Acts 435, is promoted and managed by CofE churches and involves people in need requesting financial assistance for specific items (up to a maximum of £100 a time) from others.  Donors then match their donations to the specific requests.  There is a limit on assistance, currently set £300 a year.

In order to obtain associated tax and other benefits, charities need to register with the Charities Commission.   In turn, charities are required to make their accounts publicly available, so we can see the benefit they are providing.  As a result, Acts 435's accounts for 2010 and 2011 are available on the Charity commission’s website

These accounts provide a fascinating (to me at least), insight into who this charity has benefited most... 

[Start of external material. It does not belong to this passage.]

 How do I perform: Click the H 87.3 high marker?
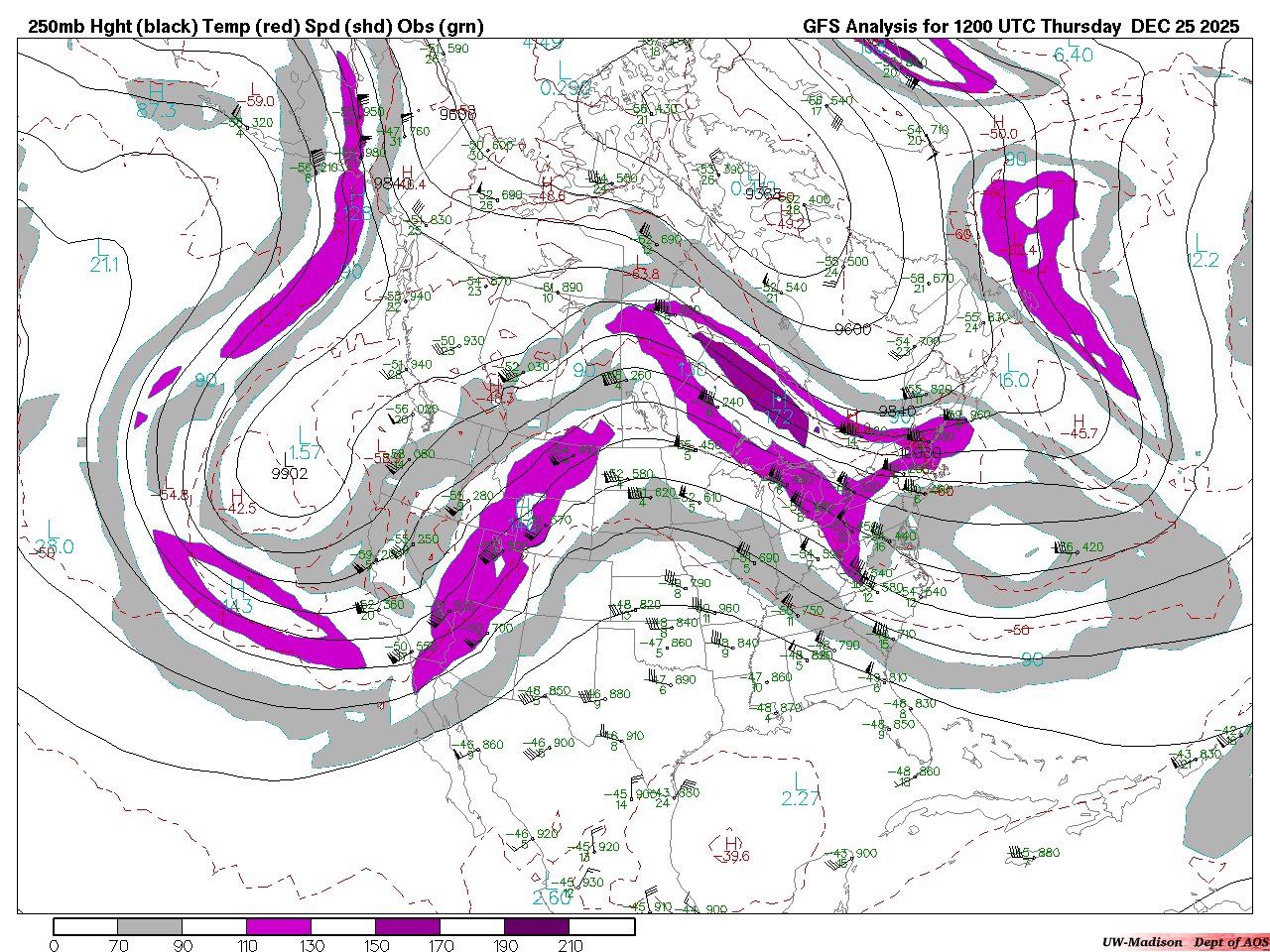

In its first year Acts 435 had a healthy income of £59,999, yet only managed to distribute a measly  £6,985 in grants.  The main reason for distributing less than 12% of what it received appears to be the £24,434 cost of generating voluntary income.

Note 5 to the 2010 accounts explains some of this expense when it states:
"One trustee acted as Director of the Charity during the year and received £13,183 for professional services rendered during the year."
Also of interest is Note 13, which provides an explanation of the high debtors figure in the balance sheet:
"Included in Debtors and Prepayments is an amount of £9,534 which has been paid on account to Margaret Sentamu, a trustee, for project consultancy services."
This debt reflects the fact that the charity paid the Archbishop's wife Margaret Sentamu for services she hasn’t performed, effectively providing an interest free loan.  I think it is fair to assume that Margaret Sentamu is also the trustee who provided the professional services.  In other words, over the course of the first year,  the poor and needy received £6,985, capped at £300 per person, whilst she received £22,717.

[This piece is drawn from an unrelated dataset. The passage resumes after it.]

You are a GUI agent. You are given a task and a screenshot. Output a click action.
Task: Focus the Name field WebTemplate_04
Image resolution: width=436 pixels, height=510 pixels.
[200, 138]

The accounts for 2011 tell a similar story.  The Charity’s total income was £49,147 of which it paid out £17,592 in grants to the needy.  £30,006 was spent in generating that income.  A huge amount considering the claim in the charity's FAQs
the running costs of the charity .. are kept to an absolute minimum with no fundraising department nor fund-raisers employed.”
Once again Margaret Sentamu was responsible for some of those fund raising costs.  Note 10 to the accounts states:
 "Included in Other Debtors is an amount of £4,505 (2010 -£9,534) which has been paid on account to Margaret Sentamu, a trustee, for project consultancy services. The amount expensed to the Statement of Financial Activities during the year was £5,029 (2010 -£15,466).”
What this means is that she worked off part of her loan during the year.  This note appears to correct the previous accounts suggesting that she was paid £15,466 in 2010 as opposed to the £13,183 originally declared.

So, during Acts 435 first two years of operation,  it  received £109,146 and paid out £24,577 in grants to the poor and needy.  During the same period, it also paid  £25,000 to Margret Sentamu.

It is only fair to point out that Margaret Sentamu is a freelance consultant who specialises in diversity management and recruitment consultancy, and who has an interest in relieving poverty (whose poverty is not specified in her bio).

Mrs Sentamu's expertise in diversity management and recruitment must have been invaluable when it came to employing the Charity's er...ONE part time worker.